Мирским человеком называл себя русский. А в понятие «мир» для него входило — и собственная душа, и деревня, община, в которой жил, и добрые отношения с соседом, и все человечество. Приметливое, индивидуальное видели в большей степени не в отличии, а в наличии духовной связи, в унаследовании лучшего из того, на что способны были люди, среди которых человек жил. Лучшим охотником, полагаю, считался тот, кто лучше других знал охотничьи тропы, повадки зверей и метко стрелял. Мнится мне, что сегодня мы скорее назовем индивидуальностью того, кто стреляет куда ни попадя, но зато ружье держит прикладом вперед. Мы до психоза печемся о необходимости быть личностью, иметь свое лицо и позицию. Хотя за «свое лицо» чаще всего принимаем непохожее на свое. «Это ни на что не похоже!» — восклицаем мы, выражая как самую высшую похвалу, так и хулу, уже не столь крайнюю.
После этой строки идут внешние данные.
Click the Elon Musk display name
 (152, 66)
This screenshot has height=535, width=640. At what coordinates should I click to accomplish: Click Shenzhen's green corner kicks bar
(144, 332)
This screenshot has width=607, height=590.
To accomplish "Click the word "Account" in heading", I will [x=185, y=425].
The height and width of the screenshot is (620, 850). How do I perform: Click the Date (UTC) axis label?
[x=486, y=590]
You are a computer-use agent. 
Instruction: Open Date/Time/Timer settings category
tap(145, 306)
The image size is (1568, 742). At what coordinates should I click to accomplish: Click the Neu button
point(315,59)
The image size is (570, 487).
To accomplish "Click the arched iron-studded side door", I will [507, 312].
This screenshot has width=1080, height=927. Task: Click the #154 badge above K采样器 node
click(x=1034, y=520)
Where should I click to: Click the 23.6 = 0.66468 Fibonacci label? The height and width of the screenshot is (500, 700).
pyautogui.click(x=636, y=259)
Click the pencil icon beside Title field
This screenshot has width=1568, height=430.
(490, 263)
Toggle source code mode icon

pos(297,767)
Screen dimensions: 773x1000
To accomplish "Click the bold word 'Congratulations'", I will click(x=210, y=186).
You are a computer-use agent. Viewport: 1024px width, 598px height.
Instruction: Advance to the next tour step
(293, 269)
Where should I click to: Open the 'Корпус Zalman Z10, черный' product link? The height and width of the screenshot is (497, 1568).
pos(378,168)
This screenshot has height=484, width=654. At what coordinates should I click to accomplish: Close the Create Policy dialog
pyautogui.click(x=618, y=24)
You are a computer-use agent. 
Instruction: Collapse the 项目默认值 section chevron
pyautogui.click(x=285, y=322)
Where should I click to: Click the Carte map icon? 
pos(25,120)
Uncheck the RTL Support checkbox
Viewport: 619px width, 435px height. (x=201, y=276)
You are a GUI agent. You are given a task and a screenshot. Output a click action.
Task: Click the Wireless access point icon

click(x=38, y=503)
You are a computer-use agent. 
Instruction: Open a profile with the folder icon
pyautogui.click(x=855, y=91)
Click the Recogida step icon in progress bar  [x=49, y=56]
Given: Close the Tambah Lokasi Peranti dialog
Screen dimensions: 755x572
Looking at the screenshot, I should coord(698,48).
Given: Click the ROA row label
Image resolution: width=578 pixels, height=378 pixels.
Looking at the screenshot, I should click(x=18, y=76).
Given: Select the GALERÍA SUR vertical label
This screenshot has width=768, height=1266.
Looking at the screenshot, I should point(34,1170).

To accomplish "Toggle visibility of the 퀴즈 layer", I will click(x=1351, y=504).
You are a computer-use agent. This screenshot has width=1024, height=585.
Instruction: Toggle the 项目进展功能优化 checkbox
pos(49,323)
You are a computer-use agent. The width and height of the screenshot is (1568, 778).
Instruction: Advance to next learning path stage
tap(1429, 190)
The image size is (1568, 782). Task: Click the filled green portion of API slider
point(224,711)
Понятие «индивидуальность» подменяем, отождествляем с понятием «исключительность». Что касается позиции, то, во-первых, здесь тоже много путаницы с позой, а во-вторых, слово это военное, боевое, человеку в мирной жизни больше пристало бы заботиться не о позиции, а о совести.

Русское искусство произросло из мирского чувства, поэтому полно покаяния, вины перед ближним, перед идеалом — жизнью по совести. Вдруг в героях оказывается некая личность, наделенная автором внутренним правом бесконечно предъявлять окружающим претензии. Герой этот может быть мускульно-правильным, берущимся все менять и переустраивать, или приятно неудачливым, но неизменно преподносится как положительный. И даже тип другого героя, имеющего, на мой взгляд, под собой более реальную основу: тонкого духовного склада и, казалось бы, пристального к окружающим… — все-таки склонен воспринимать этих окружающих в большей степени как явление эстетическое. Та или иная ситуация порождает в его рефлексирующем сознании массу ассоциаций, поток небезынтересных мыслей; но прикасаясь к тайнам бытия, скажем, рядом с постелью умирающего отца, он занят, в сущности, лишь своими чувствованиями и лишен подлинного сострадания. Ибо нет в нем чувства сродненности. А если и мучается, то не проблемами жизни, а собственной неспособностью зажить этими проблемами.